Silicon Valley seems to have lost a bit of its verve since the Presidential election. The streets of San Francisco—spiritually part of the Valley—feel less crowded. Coffee-shop conversations are hushed. Everything feels a little muted, an eerie quiet broken by chants of protesters. It even seems as if there are more parking spots. Technology leaders, their employees, and those who make up the entire technology ecosystem seem to have been shaken up and shocked by the election of Donald Trump.
One conversation has centered around a rather simplistic narrative of Trump as an enemy of Silicon Valley; this goes along with a self-flagellating regret that the technology industry didn’t do enough to get Hillary Clinton into the White House. Others have decided that the real villains are Silicon Valley giants, especially Twitter, Facebook, and Google, for spreading fake news stories that vilified Clinton and helped elect an unpopular President.
These charges don’t come as a surprise to me. Silicon Valley’s biggest failing is not poor marketing of its products, or follow-through on promises, but, rather, the distinct lack of empathy for those whose lives are disturbed by its technological wizardry. Two years ago, on my blog, I wrote, “It is important for us to talk about the societal impact of what Google is doing or what Facebook can do with all the data. If it can influence emotions (for increased engagements), can it compromise the political process?”
Perhaps it is time for those of us who populate the technology sphere to ask ourselves some really hard questions. Let’s start with this: Why did so many people vote for Donald Trump? Glenn Greenwald, the firebrand investigative journalist writing for The Intercept, and the documentary filmmaker Michael Moore have listed many reasons why Clinton lost. Like Brexit, the election of Donald Trump has focussed attention on the sense that globalization has eroded the real prospects and hopes of the working class in this country. Globalization is a proxy for technology-powered capitalism, which tends to reward fewer and fewer members of society.

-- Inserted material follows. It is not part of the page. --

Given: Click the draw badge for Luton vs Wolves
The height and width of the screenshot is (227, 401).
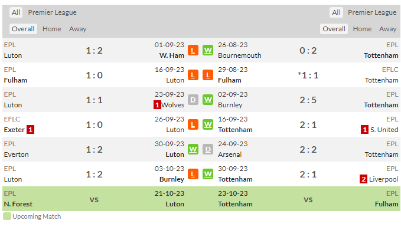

My hope is that we in the technology industry will look up from our smartphones and try to understand the impact of whiplashing change on a generation of our fellow-citizens who feel hopeless and left behind. Instead, I read the comments of Balaji Srinivasan, the C.E.O. of the San Francisco-based Bitcoin startup 21 Inc., telling the Wall Street Journal columnist Christopher Mims that he feels more connected to people in his “Stanford network” around the globe than to those in California’s Central Valley. “There will be a recognition that if we don’t have control of the nation state, we should reduce the nation state’s power over us.”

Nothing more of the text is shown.